La saga de homicidios comenzó en abril de 1996, cuando una mujer fue violada y asesinada. Para la policía local fue difícil establecer vínculos entre los ataques mortales, debido a que las presas del predador eran hombres y mujeres, de edades y oficios diferentes, además de que las armas utilizadas variaban en cada caso.

El criminal utilizó objetos contundentes como piedras, además de cuchillos —cuando se trató de ataques a mujeres solas— y pistola, en este caso, en sus agresiones contra taxistas y parejas de enamorados.

Debido a que el hombre no dejaba transcurrir mucho tiempo entre sus crímenes, varias personas y víctimas sobrevivientes habían visto su rostro, por lo que las autoridades contaban con un retrato robot que para finales de diciembre de 1997, prácticamente un año y medio después de que comenzó la serie de homicidios, empató con el registro judicial de Cedric Maake, de 32 años, casado, padre de cuatro hijos y que se ganaba la vida como pintor de brocha gorda.

Desde un principio, Maake aceptó la responsabilidad de sus actos. Su cooperación con las autoridades, guiándolas a los lugares en los que cometió sus asesinatos, contribuyó a que la policía perfeccionara un Sistema de Información Geográfica, una tecnología de mapeo que proporciona diagramas de extensión territorial de asesinatos en serie, y que fue puesto en práctica por vez primera en el caso de este modesto pintor de casas.

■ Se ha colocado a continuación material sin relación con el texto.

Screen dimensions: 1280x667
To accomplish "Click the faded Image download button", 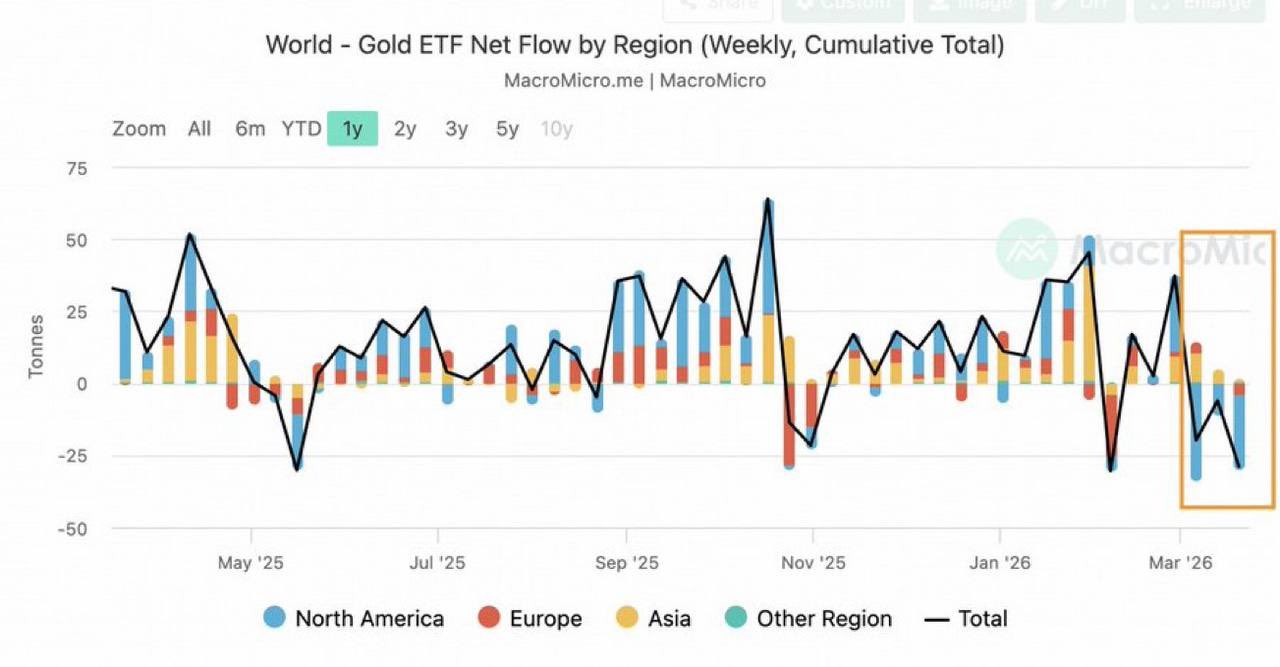I will pos(969,6).
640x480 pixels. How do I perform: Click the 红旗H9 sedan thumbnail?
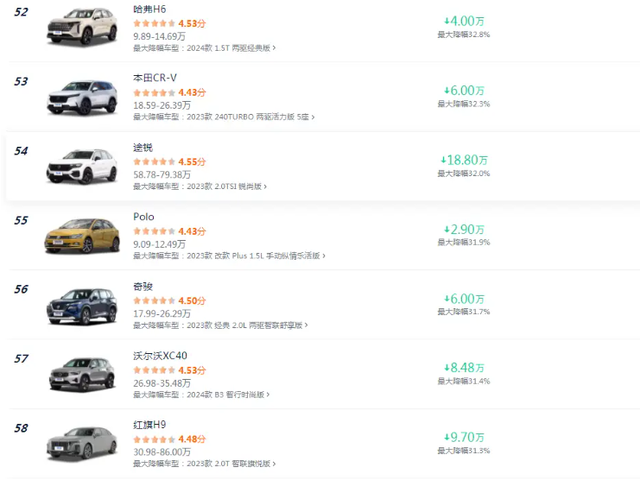coord(82,444)
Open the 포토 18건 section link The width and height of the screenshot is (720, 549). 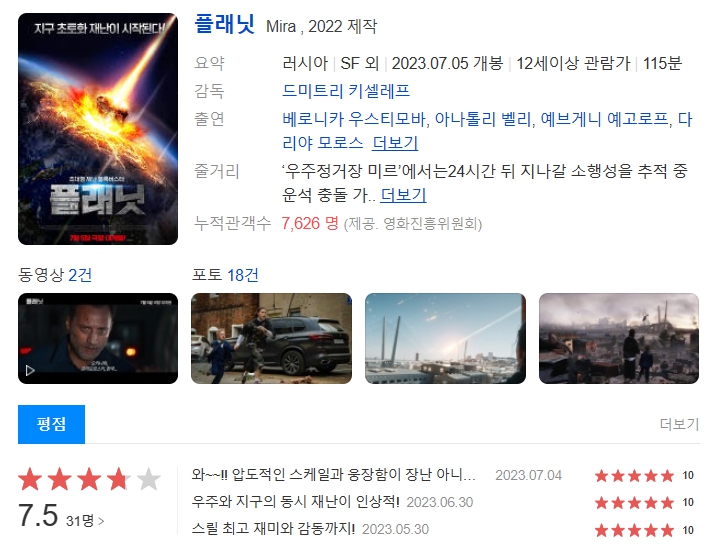click(x=225, y=275)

En la saga de Maake, el sistema señaló que el homicida atacaba en un perímetro en torno a dos de los lugares en los que realizaba sus acciones cotidianas: su zona donde laboraba y los domicilios de su hermano y de su novia.

Pese a las dificultades que enfrentó la policía, la investigación que condujo a la detención del infractor fue relativamente rápida. La situación no admitía demora, pues para abril de 1997, pocos meses antes de su captura, la zona de Wemmer Pan vivía en el terror. La gente no se atrevía a salir de noche —sola o acompañada—, los comerciantes cerraban antes de que oscureciera, por lo que los ataques contra los taxistas se intensificaron.

Maake elegía un taxi al azar. Lo abordaba y proporcionaba al conductor un domicilio en las afueras de la zona. Cuando ordenaba al chofer que detuviera la marcha del vehículo, el trabajador apenas tenía tiempo de voltear a ver al cliente antes de recibir un disparo en la cabeza.

En los interrogatorios posteriores a su detención, los agentes llegaron a una conclusión: el asesino carecía de reglas y de modo de operar. Al atacar, Maake solo tenía una cosa en mente: matar o infligir el mayor daño posible.

El juicio de Cedric Maake fue un espectáculo público de horror, por los detalles que se dieron a conocer en la corte. Las mujeres que sobrevivieron testificaron con llanto contra el criminal, al recordar cómo el hombre las pateaba y les gritaba todo tipo de frases obscenas mientras ellas estaban indefensas en el suelo.

Los abogados explicaron algunos de los ataques de Maake, simulando que cargaban enormes piedras, con las que el asesino aplastó la cabeza de varias de sus víctimas masculinas.

Durante el proceso, Maake gritaba insultos lo mismo contra autoridades que contra familiares de las víctimas. Eso sí, lloró a mares al escuchar la mención de su madre.

Cedric Maake fue condenado a mil 159 años de prisión por 27 homicidios, 26 intentos de homicidio, 14 violaciones, 41 robos agravados y otras ofensas "menores".